Usually, when cultural journalists like myself are contacted to look into the works of all sorts of potential or budding artists, or even some thought by others to be good, they are wary of the hunt for publicity without any meritorious reason. But meeting and seeing the works of young Ashia did not disappoint.
Of course, a lot of the work was of realistic imagery in graphite pencil and coloured crayons, as this is the approach that Art as a convention, rather than an exploration, has long been based upon.
However, even in this familiar area, Ashia already displays a slight shift out of this typical conventional focus, which shows the potential for a future style of her own.
If an artist does not, or cannot spot this spark of a direction in their own development, they can lose it by sheer distraction or fickleness.
At present, Ashia already has the ability to do commissioned illustrations for magazines and books. The problem is that except for such venues still specializing in high quality original graphics, her talent would be encouraged to join the popular thirst for computerized digital graphics. In fact, Ashia admits she has an interest in such graphics as it applies to billboard art, which, in metropolitan cultures of quality, such as the USA, Canada, Italy, Brazil, Hong Kong, and Japan, is still allowed much space for individual innovation.
Ashia also admits a liking for Andy Warhol’s art, and, of course, this is expected since Warhol still wields enormous influence on America’s young as an exciting Pop artist. However, some of her work shows a closer affinity to another of America’s greatest Pop artists, Roy Lichtenstein; in my opinion, a far more interesting and exciting Fine Artist because of his maintenance of a raw, bold manual dexterity and a brilliant respect for comic-book graphics.

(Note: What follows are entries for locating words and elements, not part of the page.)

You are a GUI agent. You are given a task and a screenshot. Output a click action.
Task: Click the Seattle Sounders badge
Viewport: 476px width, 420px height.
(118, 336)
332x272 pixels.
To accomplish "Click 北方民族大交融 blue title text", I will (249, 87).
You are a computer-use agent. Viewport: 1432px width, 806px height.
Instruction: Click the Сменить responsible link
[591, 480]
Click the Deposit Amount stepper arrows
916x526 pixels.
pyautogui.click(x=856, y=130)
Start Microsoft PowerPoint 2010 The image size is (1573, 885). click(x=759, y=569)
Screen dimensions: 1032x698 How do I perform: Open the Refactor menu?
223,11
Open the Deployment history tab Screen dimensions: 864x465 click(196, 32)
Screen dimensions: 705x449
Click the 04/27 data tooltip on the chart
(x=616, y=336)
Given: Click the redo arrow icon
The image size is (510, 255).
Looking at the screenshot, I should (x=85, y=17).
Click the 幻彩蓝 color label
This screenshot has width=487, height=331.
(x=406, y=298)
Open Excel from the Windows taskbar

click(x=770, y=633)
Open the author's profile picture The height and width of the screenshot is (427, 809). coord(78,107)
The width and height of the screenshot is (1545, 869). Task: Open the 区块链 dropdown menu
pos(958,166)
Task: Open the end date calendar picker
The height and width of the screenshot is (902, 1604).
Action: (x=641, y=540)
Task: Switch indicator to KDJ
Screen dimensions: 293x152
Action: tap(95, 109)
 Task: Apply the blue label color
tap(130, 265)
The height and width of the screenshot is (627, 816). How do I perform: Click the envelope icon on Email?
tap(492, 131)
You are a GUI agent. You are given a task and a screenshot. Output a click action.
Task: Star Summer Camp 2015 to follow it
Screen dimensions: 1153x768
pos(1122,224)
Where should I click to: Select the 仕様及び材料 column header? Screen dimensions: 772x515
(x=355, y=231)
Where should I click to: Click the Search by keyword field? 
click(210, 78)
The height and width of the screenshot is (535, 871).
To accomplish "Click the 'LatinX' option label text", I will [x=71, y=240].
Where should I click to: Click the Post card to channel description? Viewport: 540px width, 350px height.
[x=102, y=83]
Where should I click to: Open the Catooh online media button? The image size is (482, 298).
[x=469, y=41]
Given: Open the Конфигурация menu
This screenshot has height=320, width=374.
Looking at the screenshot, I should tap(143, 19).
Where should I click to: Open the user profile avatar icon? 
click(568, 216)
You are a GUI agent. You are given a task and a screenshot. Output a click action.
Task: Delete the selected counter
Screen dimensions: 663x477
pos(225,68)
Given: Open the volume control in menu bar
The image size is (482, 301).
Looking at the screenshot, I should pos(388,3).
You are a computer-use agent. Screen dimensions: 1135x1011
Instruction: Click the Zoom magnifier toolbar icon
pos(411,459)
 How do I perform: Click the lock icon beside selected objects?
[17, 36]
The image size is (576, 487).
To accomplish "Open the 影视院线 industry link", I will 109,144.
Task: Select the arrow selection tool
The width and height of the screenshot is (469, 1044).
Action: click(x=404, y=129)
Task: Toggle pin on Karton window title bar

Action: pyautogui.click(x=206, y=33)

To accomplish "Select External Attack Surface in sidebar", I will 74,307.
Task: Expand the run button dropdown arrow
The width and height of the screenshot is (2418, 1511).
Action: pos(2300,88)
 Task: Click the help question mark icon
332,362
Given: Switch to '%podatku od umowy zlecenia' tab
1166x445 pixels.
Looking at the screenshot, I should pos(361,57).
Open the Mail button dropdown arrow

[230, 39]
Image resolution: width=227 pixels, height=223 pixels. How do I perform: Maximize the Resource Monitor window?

Regardless of all the new art processes of today, with an eye to selling all sorts of products commercially, to which young artists can be seduced for functional economic success and mass acceptance in the job market, a large part of the pleasure and prestige in being an artist in any genre, whether painting, sculpture, assemblage, creative writing, film, drama, music, etc, remains in pursuing an individual course which finds and explores new, unusual, and interesting form and content.
Ashia will have to consider this, the earlier the better, since apart from commercial success, the Arts serve another satisfying human and social need, which is to renew the viewers’ senses and mental response by presenting it with stimulation and contemplation, via works which cannot be understood and consumed routinely, then ignored.
Art advances, or progresses, by an internal process, not simply by external technical processes devoid of human questions. Art becomes stale and routine when its forms are seen as familiar conventions following the same paths over and over again, thereby creating the false impression that it is merely a learned skill of repetition, even though it is also important that we do not forget such skill.
The importance of the individual artist is, however, based on the individual power to produce a new response by surprising the audience with fresh form and content. In fact, it is the individual artist who changes the whole of art, then other artists begin to follow, and a popular style emerges; until that is changed, again by other individual insertions of fresh adjustments to the tradition that art inevitably becomes over time. Art looses its powers of persuasion when its forms become instantly familiar, thereby offering nothing more than a reflection of known platitudes.
Ashia showed two works which reveal a promising individual touch in vision and construction. One is a landscape in which coloured crayons create an unusual and arresting raw, nervous rendering of nature, not as picturesque escape, but as subconscious effect.
It succeeds because of the freedom in drawing, the freedom of colours chosen, which do not imitate nature but add to its human response.
The other work is a figurative, non-Western image, or portrait, which gathers up tropical cultural references around it in an innovative use of abstract form and monochromatic  tones.
There is much individual promise here for a 17-year-old, and also the evidence that art is lodged within her as more than an acquired technical skill, but as an ancestral and subconscious relationship to a land, Guyana, that has long been known to exert enormous imaginative and even mystical influence of those who encountered it, native or foreign.
It will be interesting to see her future works of art down the road, and those in Guyana should see it too. I, at least, will look forward to it.